La SC [C] conclut au rejet de cette demande, estimant qu’aucun élément ne permet de lui imputer la moindre intention dilatoire, le fait d’interjeter appel ne pouvant être considéré comme une manoeuvre abusive mais s’agissant de l’exercice normal d’une voie de recours prévue par la loi. Elle ajoute que la barrière litigieuse a été retirée, de sorte que cette instance est sans incidence sur l’exercice actuel des droits de l’intimée et qu’il n’est démontré aucune faute.
L’exercice d’une action en justice ou d’une voie de recours constitue, en principe, un droit ne dégénérant en abus que dans des circonstances le rendant fautif telles que la malice, la mauvaise foi ou une erreur grossière.

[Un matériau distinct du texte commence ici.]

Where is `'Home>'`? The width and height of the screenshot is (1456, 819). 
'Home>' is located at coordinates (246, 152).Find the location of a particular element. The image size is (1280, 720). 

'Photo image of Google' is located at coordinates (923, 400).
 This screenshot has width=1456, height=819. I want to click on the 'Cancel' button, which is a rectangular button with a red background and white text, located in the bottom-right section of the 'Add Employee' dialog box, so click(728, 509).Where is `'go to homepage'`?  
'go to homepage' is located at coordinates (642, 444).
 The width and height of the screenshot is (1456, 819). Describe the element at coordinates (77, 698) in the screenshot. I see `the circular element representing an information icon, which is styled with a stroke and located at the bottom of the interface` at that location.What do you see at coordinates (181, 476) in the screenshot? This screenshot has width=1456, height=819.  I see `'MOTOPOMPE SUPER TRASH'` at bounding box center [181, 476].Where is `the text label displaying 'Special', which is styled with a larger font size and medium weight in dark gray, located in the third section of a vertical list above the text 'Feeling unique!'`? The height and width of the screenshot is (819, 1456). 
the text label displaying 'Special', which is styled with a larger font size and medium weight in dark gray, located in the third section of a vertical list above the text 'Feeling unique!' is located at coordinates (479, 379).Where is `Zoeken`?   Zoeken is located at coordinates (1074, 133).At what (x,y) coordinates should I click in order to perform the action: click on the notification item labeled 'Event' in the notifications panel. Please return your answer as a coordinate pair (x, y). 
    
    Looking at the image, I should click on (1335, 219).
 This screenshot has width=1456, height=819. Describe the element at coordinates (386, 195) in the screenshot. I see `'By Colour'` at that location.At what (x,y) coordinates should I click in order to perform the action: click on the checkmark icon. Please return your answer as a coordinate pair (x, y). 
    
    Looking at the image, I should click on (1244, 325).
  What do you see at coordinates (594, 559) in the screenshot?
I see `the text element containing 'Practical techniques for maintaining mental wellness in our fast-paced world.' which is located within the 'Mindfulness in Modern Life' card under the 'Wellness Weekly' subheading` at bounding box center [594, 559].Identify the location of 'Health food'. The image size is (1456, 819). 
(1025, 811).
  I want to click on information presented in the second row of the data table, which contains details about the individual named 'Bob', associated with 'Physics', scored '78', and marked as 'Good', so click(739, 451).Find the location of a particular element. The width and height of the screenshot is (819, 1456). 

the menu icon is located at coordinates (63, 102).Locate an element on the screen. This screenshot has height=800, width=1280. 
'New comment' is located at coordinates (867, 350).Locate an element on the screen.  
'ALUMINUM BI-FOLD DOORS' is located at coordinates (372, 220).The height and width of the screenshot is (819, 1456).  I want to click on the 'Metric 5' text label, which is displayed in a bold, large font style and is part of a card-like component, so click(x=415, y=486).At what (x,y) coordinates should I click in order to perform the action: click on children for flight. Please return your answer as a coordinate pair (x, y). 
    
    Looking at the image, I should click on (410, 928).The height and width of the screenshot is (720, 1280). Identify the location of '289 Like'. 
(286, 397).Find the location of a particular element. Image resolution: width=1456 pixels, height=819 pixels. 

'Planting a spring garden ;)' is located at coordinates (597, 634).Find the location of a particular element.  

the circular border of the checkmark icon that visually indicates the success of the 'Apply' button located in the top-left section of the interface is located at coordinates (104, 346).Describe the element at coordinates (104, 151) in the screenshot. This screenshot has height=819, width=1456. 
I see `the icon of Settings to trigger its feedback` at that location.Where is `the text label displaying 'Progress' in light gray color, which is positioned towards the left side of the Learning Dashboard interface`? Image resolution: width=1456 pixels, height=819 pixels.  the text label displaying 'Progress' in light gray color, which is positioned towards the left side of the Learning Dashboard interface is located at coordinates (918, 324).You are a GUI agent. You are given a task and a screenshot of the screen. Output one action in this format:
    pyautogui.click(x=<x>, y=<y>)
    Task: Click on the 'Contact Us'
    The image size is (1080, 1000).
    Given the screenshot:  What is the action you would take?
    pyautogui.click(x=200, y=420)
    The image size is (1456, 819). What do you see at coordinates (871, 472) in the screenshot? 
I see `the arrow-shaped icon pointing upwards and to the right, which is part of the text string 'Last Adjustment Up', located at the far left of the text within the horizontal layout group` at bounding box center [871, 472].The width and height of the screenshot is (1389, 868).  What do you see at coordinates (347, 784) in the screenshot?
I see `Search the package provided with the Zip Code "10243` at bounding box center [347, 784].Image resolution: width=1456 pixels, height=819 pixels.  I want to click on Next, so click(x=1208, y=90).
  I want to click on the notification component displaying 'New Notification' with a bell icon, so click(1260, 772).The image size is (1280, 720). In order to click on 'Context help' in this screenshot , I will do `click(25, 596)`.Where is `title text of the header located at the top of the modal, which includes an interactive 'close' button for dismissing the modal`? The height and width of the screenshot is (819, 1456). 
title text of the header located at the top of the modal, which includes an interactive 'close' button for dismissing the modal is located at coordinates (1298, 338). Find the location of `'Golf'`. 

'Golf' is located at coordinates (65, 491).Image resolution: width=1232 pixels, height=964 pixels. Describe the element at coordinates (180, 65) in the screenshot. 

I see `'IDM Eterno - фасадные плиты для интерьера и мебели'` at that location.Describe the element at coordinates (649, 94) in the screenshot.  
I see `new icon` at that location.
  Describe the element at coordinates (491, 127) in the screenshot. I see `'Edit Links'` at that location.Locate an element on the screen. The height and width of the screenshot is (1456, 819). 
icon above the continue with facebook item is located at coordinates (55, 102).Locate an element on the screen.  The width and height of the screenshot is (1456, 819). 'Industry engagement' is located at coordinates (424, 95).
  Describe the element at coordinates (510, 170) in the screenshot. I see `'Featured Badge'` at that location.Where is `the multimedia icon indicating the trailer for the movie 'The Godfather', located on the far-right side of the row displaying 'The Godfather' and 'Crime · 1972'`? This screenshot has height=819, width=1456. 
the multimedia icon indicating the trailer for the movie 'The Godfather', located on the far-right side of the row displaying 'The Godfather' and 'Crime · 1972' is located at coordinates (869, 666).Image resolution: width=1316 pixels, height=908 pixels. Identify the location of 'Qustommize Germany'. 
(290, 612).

Il résulte des éléments du dossier que si les parties sont en litige quant à la servitude de passage, une expertise étant en cours ce chef, il n’est pas justifié d’un comportement fautif de la SC [C] dans la mise en oeuvre de la présente procédure, celle-ci étant en droit de contester l’appréciation faite par le premier juge quant à l’existence ou non d’un trouble manifestement illicite.
Il convient de débouter Mme [W] [Z] de sa demande de ce chef.
4) Sur les autres demandes
La décision critiquée, s’agissant des dépens et des frais irrépétibles de première instance, sera confirmée, ayant été justement appréciés par le premier juge.
La SC [C], succombant, est condamnée aux dépens d’appel et sera déboutée de sa demande de condamnation à des frais irrépétibles.
Il n’est pas inéquitable de la condamner à payer à Mme [W] [Z] la somme de 3 000 € au titre des dispositions de l’article 700 du code de procédure civile, en l’état des frais qu’elle a du exposer.
PAR CES MOTIFS
La Cour, après en avoir délibéré conformément à la loi, statuant après débats en audience publique, par arrêt contradictoire rendu par mise à disposition au greffe, en référé et en dernier ressort,
Confirme l’ordonnance de référé rendue par le président du tribunal judiciaire d’Avignon, le 10 juin 2025, en ses dispositions sauf en ce qu’elle a :
— rejeté la demande de condamnation relative à la taille des végétaux,
L’infirme de ce seul chef,
Statuant à nouveau,
Dit n’y avoir lieu à référé sur la demande relative à la taille des végétaux,
Y ajoutant,
Déboute Mme [W] [Z] de leur demande indemnitaire pour procédure abusive,
Condamne la SC [C] aux dépens d’appel,
Déboute la SC [C] de sa demande de condamnation à des frais irrépétibles,
Condamne la SC [C] à payer à Mme [W] [Z] la somme de 3 000 € au titre des dispositions de l’article 700 du code de procédure civile.
Arrêt signé par la présidente et par la greffière.
LA GREFFIÈRE, LA PRÉSIDENTE,
En conséquence, la République française mande et ordonne à tous les huissiers de justice, sur ce requis, de mettre ladite décision à exécution, aux procureurs généraux et aux procureurs de la République près les tribunaux judiciaires d’y tenir la main, à tous commandants et officiers de la force publique de prêter main-forte lorsqu’ils en seront légalement requis.
En foi de quoi, la présente décision a été signée par le président et par le greffier.